**Collected data entries**
•••••

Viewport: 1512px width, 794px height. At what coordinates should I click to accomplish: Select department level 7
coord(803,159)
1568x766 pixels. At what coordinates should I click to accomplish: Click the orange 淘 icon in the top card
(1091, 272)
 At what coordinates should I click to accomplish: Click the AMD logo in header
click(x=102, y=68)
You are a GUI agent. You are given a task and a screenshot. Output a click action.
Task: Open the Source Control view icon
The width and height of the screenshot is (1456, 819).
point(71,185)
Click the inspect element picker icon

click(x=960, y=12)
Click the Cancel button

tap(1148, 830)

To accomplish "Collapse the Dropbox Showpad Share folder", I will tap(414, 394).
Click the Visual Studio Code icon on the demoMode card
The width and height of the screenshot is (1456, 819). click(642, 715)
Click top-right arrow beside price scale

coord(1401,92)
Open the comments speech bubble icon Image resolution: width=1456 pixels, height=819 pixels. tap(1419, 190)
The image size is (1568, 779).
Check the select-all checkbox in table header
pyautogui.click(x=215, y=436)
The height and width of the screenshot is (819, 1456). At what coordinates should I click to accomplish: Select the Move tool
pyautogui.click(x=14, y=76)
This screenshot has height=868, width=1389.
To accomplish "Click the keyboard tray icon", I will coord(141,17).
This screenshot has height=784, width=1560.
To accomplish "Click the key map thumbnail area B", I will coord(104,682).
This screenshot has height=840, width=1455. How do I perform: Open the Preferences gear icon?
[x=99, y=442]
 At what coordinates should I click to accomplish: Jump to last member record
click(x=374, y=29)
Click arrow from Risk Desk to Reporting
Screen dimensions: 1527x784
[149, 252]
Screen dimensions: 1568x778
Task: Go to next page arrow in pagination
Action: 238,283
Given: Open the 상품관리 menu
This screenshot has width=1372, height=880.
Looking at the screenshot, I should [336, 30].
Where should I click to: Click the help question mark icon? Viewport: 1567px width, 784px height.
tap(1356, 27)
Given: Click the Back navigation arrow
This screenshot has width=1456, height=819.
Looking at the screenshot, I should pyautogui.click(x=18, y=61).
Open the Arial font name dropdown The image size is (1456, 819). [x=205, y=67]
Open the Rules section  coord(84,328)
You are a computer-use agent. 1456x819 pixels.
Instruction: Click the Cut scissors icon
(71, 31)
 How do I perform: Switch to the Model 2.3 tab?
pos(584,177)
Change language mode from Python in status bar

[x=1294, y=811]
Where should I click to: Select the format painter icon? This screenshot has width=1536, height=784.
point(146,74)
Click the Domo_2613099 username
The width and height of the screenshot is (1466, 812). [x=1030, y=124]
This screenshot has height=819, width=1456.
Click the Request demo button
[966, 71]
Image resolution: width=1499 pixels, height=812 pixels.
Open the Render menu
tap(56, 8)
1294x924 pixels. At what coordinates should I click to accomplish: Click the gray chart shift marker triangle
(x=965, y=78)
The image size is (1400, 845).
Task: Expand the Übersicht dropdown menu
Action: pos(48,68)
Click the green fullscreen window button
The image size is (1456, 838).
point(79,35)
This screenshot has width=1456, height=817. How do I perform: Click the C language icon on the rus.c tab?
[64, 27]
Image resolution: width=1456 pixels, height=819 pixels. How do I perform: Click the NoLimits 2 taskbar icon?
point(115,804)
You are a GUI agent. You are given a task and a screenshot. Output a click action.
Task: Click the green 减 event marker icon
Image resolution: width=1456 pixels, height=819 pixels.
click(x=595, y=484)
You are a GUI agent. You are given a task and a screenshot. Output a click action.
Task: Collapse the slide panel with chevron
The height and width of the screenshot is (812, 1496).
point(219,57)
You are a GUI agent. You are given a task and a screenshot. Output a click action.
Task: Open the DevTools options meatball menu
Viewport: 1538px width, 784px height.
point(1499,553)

•••••

**Exercise objective**
Which lines in the data above hold the string "Collapse"? Return each of them.

**Response to the exercise**
To accomplish "Collapse the Dropbox Showpad Share folder", I will tap(414, 394).
Task: Collapse the slide panel with chevron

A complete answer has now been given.